Post-9/11 research showed that alcohol use increased as a result of posttraumatic stress symptoms and that the intensity of exposure predicted a greater likelihood of binge drinking.15 With recent studies showing that the COVID-19 pandemic is having similar psychological effects and that alcohol is being used as a coping mechanism, an increase in alcohol use and a subsequent increase in the amount of AUD cases is to be expected. Health registries such as the World Trade Center Registry and similar longitudinal analyses will help us better understand and respond to the complex relationship between pandemic-related trauma, AUD, and other psychological comorbidities.

POLICY ANALYSIS

The vast majority of states have allowed alcohol takeout and delivery, and at least 40 states deemed liquor stores essential businesses during shelter-in-place orders. However, relaxed sales policies that may serve to protect restaurants and bars contribute to major long-term costs from alcohol harm. The relaxation of licensing restrictions is allowing establishments such as restaurants and bars, which are not usually authorized to sell alcohol to go, to sell alcohol for at-home consumption. In addition, home delivery services such as contactless delivery may result in alcohol being left unattended without verifying the condition or even the age of the customer, contributing to possible alcohol abuse.16 A WHO alcohol policy review describes the importance of restricting physical access to alcohol, and literature reviews have shown that regulating the hours, days, and density of alcohol availability are effective strategies for reducing alcohol-related harms, including alcohol-related violence.17,18

Undoubtedly, ease of alcohol access is warranted as an approach to harm reduction: restriction of access to alcohol could result in dangerous withdrawal symptoms among people with severe AUD, and there is a risk that people will stockpile alcohol to manage anxiety. However, it is important to ensure that these loosened restrictions are examined and possibly reversed as bars and restaurants reopen and more so when the epidemic recedes. Relaxed alcohol access policies should serve only to maintain population health, not to benefit alcohol-related industries.

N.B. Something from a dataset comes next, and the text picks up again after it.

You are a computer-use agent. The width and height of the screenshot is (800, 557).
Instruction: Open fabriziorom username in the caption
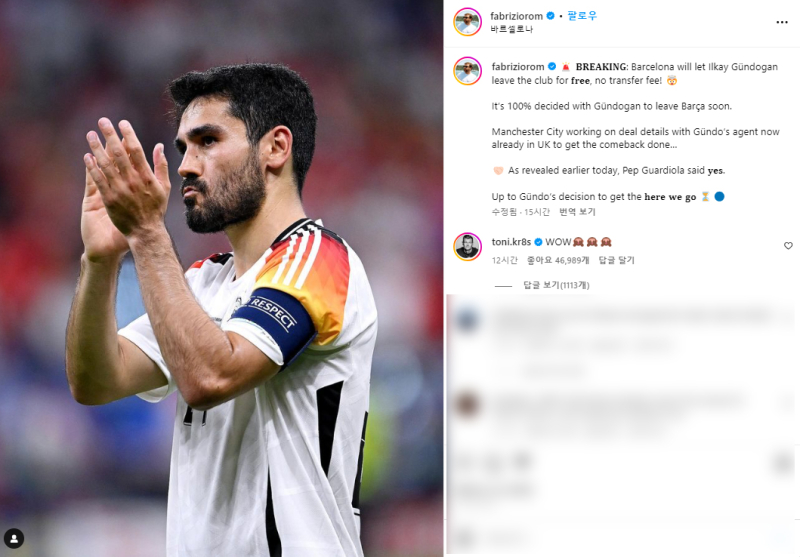(518, 67)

Finally, it should be noted that federal- and, in some cases, state-level operations policies were already in place before COVID-19 to guide behavioral health services during large-scale crises. In 2013, SAMHSA published Disaster Planning Handbook for Behavioral Health Treatment Programs, which has specific guidance for organizations to modify services in times of a flu pandemic.19 The publication deals with planning for telebehavioral care, hygiene, staffing, communication, and vulnerable patients, as well as steps for implementing emergency plans. An evaluation of substance use disorder treatment services related to 9/11-related trauma reported the need for agencies and administrators to develop, communicate, and practice emergency operations, emphatically stating, “States, counties, cities, and programs must have a disaster plan!”20(p30) Many municipalities likely have response plans that may or may not encompass disasters such as pandemics. Where such plans are in place, it is essential that stakeholders conduct thorough examinations of the degree to which their plans were executed, the effectiveness of the plans, and elements of the plans that require revision in light of COVID-19. SAMHSA’s disaster planning handbook provides helpful guidance for programs to develop, enhance, and evaluate their emergency preparedness plans.

CONCLUSIONS

COVID-19 poses a major threat not only to the general public but to the AUD population especially. The physical effects of the virus, along with related stressors, may lead to a growing AUD population. It is our contention that alcohol-related harms may be managed and even prevented through the activation of various channels; in particular, we focus on telebehavioral health to treat AUD and the future reversal of relaxed alcohol access policies in states. Further, by engaging in extensive longitudinal research from here forward, we can better understand the interplay between substance abuse and traumatic events, prepare for and possibly avoid a second wave of COVID-related AUD, and improve AUD care in pandemic and other future crisis situations.

CONFLICTS OF INTEREST

None of the authors has any conflicts of interest to report.